Depuis quatre mois, le continent se retrouve au centre du conflit entre le Qatar, d’un côté, et le Quartet antiterroriste, de l’autre. Entre promesses et pressions, la monarchie saoudienne et son allié émirati y ont lancé un véritable rouleau compresseur diplomatique… Enquête.

Sommaire

Depuis plus de cent jours, la crise du Golfe joue avec les nerfs des États d’Afrique. Cette guerre froide qui oppose le Quartet antiterroriste (ATQ, composé de l’Arabie saoudite, des Émirats arabes unis, de Bahreïn et de l’Égypte) au Qatar, accusé d’ingérence et de soutien au terrorisme, a fait du continent son terrain d’affrontement indirect. Depuis l’embargo sur le petit émirat gazier imposé le 5 juin, ce dernier semble aussi l’objet d’un siège diplomatique en Afrique.

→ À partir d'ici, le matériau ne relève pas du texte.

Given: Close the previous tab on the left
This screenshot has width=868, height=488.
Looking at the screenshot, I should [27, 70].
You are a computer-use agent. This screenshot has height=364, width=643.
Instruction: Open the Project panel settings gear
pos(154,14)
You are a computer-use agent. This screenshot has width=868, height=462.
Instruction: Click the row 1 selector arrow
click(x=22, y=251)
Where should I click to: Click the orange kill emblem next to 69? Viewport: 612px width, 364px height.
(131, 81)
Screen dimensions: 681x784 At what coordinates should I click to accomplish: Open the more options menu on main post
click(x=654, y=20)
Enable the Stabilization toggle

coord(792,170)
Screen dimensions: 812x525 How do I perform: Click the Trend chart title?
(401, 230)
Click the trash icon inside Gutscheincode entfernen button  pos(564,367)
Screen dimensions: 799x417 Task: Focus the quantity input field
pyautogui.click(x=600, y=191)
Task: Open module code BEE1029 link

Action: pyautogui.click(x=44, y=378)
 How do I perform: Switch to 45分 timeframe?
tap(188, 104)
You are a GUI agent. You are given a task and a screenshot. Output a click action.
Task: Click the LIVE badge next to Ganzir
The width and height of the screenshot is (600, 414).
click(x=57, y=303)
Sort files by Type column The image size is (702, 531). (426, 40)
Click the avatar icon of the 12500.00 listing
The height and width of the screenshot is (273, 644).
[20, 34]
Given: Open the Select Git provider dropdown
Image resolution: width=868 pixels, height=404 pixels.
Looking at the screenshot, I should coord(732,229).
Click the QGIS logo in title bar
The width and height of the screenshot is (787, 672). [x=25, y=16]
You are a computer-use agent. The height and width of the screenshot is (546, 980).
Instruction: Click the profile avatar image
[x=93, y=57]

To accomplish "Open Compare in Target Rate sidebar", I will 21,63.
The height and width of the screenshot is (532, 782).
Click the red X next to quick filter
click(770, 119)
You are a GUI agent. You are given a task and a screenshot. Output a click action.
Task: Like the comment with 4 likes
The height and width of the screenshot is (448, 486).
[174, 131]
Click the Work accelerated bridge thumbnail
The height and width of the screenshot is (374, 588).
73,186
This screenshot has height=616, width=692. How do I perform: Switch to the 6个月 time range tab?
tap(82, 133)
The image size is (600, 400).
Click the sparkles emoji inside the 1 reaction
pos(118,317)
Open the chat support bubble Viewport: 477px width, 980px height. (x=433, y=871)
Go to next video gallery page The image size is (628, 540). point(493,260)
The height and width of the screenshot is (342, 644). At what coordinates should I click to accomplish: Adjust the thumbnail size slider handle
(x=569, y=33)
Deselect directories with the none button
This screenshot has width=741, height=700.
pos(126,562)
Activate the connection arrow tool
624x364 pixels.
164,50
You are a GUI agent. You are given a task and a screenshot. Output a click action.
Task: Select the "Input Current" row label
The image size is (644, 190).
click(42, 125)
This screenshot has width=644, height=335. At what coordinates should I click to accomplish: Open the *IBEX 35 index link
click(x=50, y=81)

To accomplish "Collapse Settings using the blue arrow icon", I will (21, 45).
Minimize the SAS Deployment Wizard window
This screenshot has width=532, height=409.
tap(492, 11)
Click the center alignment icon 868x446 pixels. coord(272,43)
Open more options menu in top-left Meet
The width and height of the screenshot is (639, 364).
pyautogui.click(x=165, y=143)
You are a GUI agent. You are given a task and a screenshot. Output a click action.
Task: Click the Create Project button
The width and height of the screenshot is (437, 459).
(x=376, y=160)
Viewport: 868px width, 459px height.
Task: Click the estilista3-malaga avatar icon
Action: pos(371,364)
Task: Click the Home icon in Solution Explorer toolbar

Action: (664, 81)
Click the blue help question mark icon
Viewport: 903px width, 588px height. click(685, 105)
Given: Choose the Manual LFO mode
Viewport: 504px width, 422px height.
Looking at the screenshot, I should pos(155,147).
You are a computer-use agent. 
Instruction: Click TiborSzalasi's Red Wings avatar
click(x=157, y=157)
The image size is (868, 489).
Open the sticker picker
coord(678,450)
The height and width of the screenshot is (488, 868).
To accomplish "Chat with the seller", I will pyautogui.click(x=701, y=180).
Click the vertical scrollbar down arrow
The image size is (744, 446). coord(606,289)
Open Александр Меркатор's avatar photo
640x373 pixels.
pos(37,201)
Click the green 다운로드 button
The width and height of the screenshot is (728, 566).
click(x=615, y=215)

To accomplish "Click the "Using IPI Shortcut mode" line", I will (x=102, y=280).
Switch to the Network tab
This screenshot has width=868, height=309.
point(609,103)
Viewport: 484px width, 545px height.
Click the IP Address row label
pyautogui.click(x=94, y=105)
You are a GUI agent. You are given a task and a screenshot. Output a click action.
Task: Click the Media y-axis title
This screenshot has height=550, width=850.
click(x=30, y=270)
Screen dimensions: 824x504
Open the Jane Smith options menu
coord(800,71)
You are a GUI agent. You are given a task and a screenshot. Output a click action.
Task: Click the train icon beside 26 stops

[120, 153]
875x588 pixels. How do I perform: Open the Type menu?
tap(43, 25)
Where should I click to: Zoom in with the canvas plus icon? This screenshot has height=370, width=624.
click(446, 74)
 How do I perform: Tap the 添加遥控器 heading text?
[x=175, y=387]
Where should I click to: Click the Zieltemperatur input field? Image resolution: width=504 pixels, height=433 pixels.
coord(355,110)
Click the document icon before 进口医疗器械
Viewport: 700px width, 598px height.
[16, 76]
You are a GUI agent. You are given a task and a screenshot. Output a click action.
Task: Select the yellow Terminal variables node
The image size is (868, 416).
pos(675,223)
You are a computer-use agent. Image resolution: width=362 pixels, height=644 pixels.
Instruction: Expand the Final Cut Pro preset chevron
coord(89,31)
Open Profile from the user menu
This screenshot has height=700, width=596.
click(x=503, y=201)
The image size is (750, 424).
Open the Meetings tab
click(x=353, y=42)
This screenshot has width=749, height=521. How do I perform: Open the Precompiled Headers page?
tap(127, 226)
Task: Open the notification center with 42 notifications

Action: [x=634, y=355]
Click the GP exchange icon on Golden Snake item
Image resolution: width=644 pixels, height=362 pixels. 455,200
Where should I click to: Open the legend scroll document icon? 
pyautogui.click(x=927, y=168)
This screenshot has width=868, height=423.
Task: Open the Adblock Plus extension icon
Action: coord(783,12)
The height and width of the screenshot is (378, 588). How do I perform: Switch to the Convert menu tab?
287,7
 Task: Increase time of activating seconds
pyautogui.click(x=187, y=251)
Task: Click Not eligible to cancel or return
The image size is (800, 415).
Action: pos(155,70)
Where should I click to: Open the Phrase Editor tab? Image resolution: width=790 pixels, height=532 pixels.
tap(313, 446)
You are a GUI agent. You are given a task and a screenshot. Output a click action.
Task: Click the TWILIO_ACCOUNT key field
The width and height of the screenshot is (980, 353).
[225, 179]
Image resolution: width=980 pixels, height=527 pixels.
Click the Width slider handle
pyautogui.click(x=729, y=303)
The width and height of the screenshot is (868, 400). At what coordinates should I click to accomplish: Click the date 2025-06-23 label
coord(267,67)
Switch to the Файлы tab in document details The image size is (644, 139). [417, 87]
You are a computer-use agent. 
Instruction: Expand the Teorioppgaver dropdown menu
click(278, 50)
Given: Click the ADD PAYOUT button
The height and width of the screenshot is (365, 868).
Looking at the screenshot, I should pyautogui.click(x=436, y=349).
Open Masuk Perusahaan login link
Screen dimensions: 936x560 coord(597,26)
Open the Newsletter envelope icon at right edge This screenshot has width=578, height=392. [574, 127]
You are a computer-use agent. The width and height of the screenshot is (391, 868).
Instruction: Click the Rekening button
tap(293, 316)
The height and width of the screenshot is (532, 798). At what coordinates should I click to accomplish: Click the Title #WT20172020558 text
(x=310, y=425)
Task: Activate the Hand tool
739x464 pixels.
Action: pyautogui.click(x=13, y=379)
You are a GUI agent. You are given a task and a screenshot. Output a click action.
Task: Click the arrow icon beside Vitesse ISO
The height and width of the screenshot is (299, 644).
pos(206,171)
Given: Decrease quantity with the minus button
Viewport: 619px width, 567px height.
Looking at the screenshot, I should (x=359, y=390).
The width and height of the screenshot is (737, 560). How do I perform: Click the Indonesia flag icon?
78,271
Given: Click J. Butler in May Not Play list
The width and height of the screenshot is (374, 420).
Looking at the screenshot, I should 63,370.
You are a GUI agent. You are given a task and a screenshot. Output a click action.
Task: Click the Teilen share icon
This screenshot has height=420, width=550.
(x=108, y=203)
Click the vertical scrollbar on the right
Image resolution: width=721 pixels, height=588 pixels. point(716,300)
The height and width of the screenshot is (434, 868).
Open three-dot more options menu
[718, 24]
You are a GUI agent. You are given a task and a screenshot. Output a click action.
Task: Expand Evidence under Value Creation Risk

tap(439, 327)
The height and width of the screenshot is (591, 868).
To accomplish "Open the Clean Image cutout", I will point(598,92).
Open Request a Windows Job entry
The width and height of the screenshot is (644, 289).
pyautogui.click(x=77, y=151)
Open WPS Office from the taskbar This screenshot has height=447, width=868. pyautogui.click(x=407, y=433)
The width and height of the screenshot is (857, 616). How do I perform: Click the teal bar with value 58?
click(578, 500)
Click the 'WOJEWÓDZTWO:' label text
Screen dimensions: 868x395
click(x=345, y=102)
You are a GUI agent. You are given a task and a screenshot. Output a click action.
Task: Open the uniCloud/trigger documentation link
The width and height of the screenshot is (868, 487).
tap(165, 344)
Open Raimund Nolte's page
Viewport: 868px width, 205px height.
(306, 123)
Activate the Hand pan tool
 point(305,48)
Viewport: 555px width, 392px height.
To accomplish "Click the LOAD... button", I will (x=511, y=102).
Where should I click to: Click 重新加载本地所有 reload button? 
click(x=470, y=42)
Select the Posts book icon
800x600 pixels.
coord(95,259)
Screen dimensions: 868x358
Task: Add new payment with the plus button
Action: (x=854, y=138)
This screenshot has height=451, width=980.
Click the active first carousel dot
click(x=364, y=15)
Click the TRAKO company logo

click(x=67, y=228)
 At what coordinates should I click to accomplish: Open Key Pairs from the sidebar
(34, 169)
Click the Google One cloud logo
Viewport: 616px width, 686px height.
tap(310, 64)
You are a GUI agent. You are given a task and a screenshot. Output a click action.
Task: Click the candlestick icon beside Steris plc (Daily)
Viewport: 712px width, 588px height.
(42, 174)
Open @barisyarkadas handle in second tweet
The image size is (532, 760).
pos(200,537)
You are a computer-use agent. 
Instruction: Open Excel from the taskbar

En prenant des mesures officielles, près de dix États, en comptant l’Égypte, à l’initiative de l’opération, lui ont tourné le dos : la Mauritanie, le Sénégal (avant revirement), le Gabon, Djibouti, les Comores, le Tchad, le Niger (partiellement) et le gouvernement non reconnu de Tobrouk, en Libye. Aucun pays africain ne le soutient ouvertement, à l’image de la Turquie, ou ne le défend, à l’unisson des États-Unis et de la France, qui ont recommandé la levée de l’embargo imposé à la péninsule qatarie.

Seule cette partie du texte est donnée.